RECORDS SUPPLIED:
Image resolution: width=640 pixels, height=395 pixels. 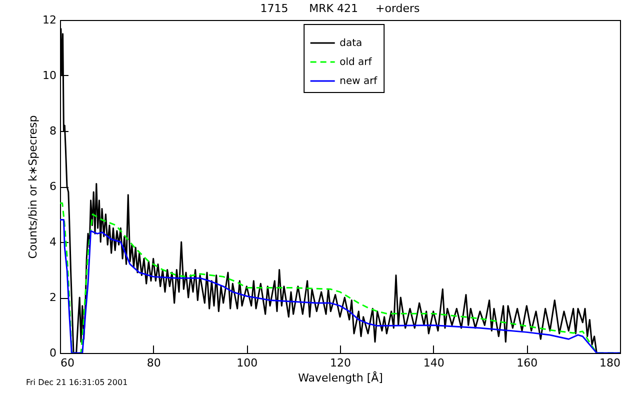 I want to click on y-tick-label: 0, so click(x=53, y=353).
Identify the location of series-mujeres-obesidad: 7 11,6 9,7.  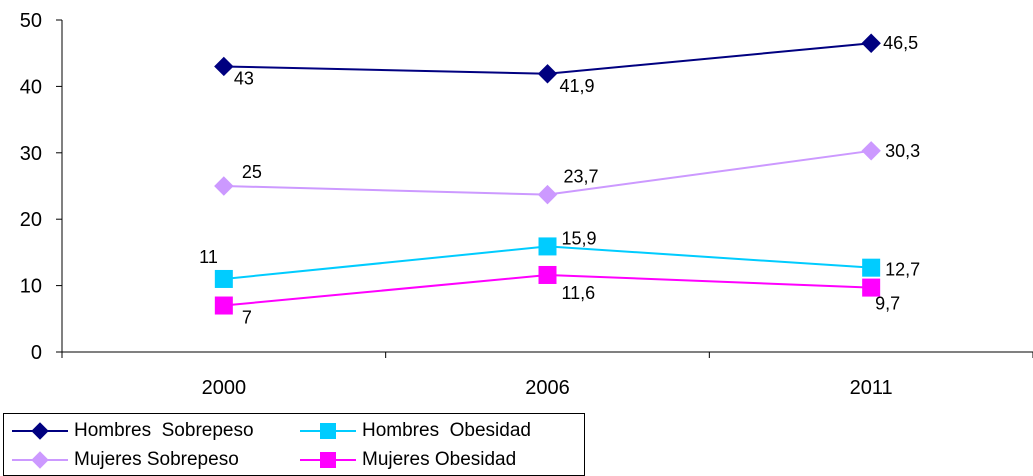
(557, 296).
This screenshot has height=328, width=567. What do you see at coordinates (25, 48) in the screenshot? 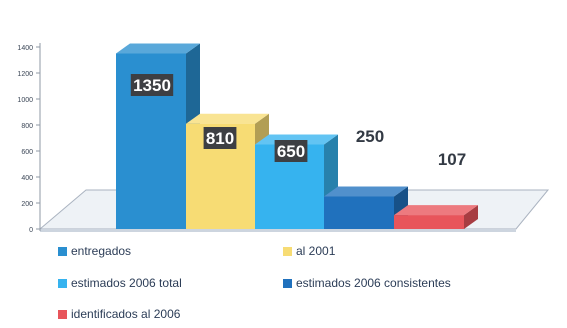
I see `y-tick-label: 1400` at bounding box center [25, 48].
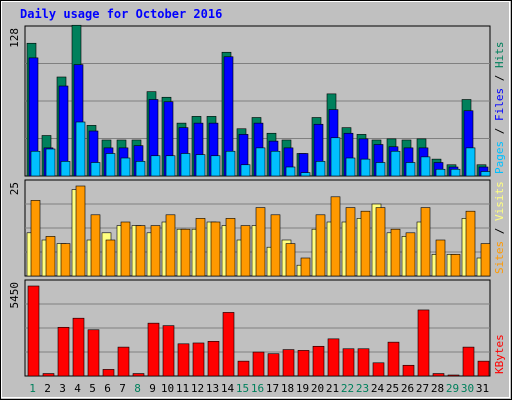 This screenshot has width=512, height=400. Describe the element at coordinates (32, 388) in the screenshot. I see `x-tick-label: 1` at that location.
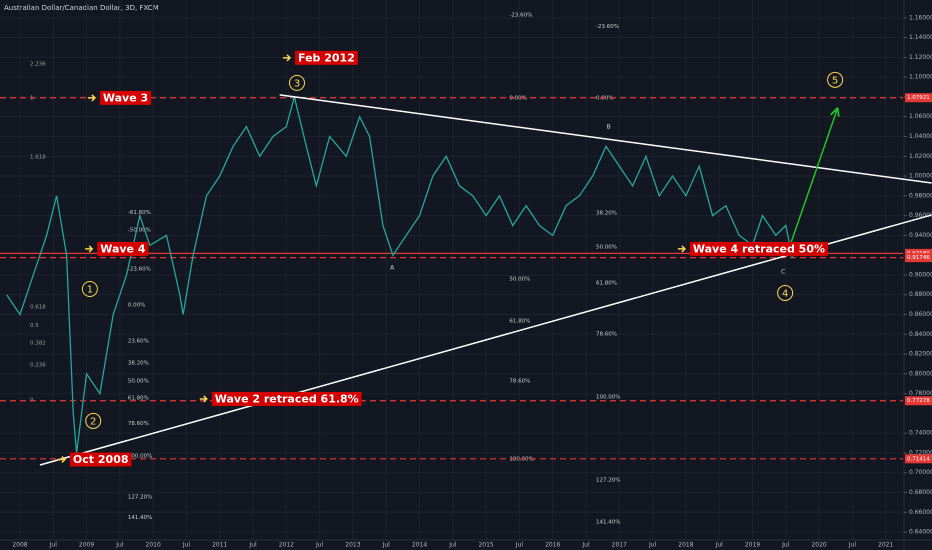 The width and height of the screenshot is (932, 550). What do you see at coordinates (920, 334) in the screenshot?
I see `y-tick-label: 0.84000` at bounding box center [920, 334].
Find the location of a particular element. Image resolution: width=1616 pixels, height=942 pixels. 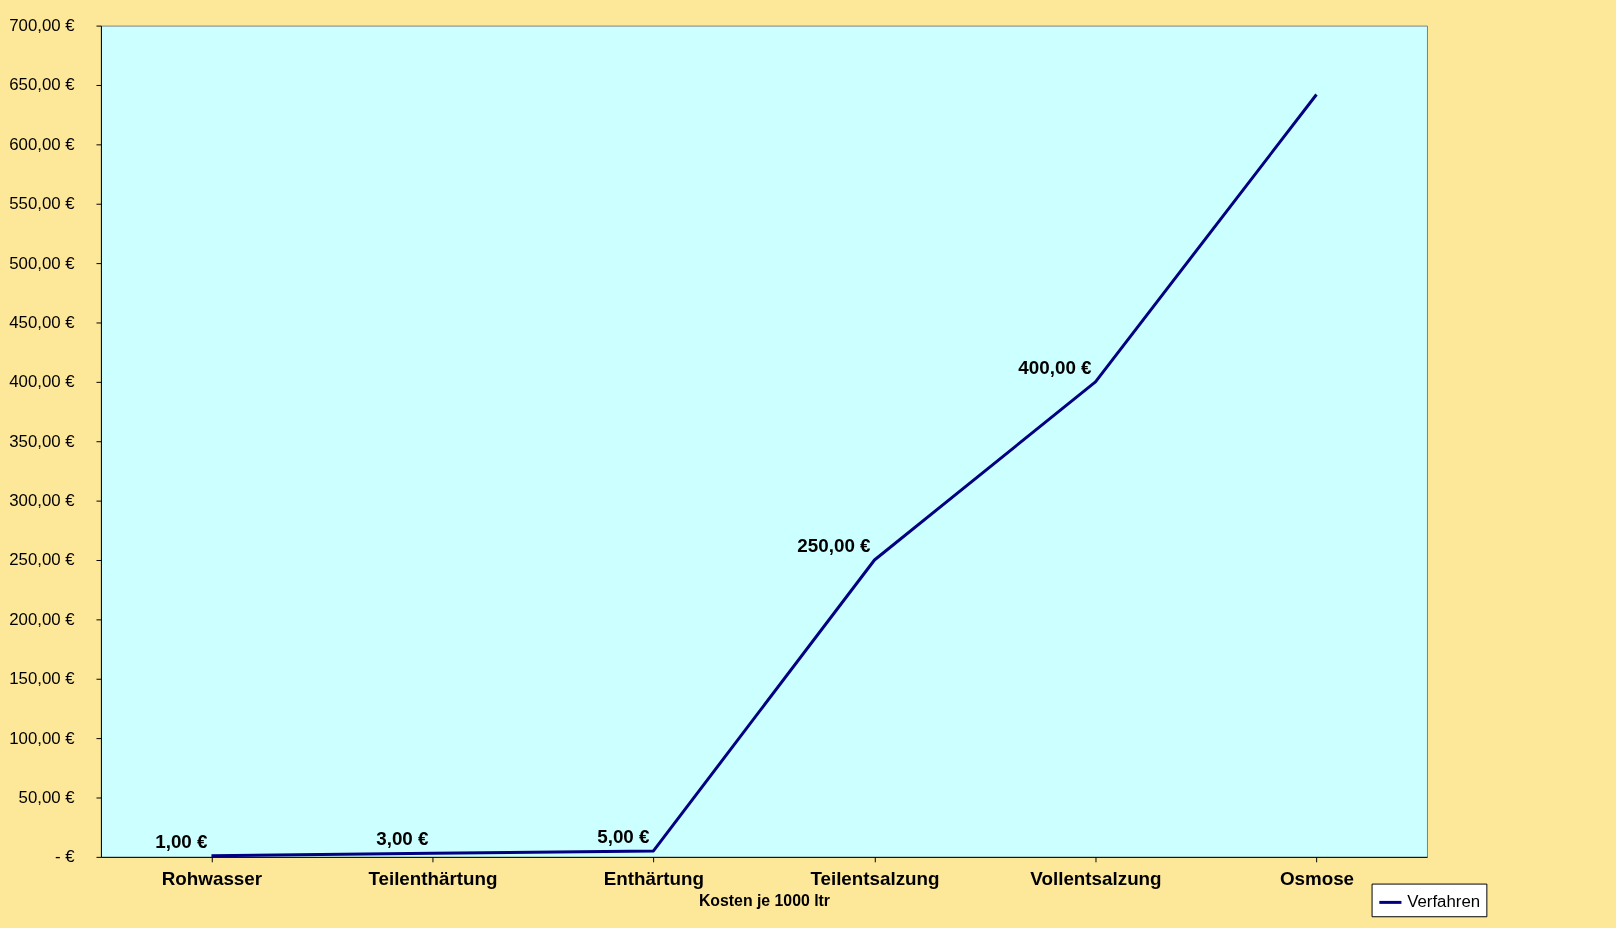

y-tick-label: 650,00 € is located at coordinates (42, 85).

PROBLEM:
Rewrite the data beginning at the line that has "Identify the location" and ending after the line that has "(557, 296).", keeping the requests as they are. Multiply every coordinate in the answers by 1.1, round to whole numbers with halves going up, and omit the pictures.

RESULT OF THE EXERCISE:
Identify the location of series-mujeres-obesidad: 7 11,6 9,7.  
(613, 326).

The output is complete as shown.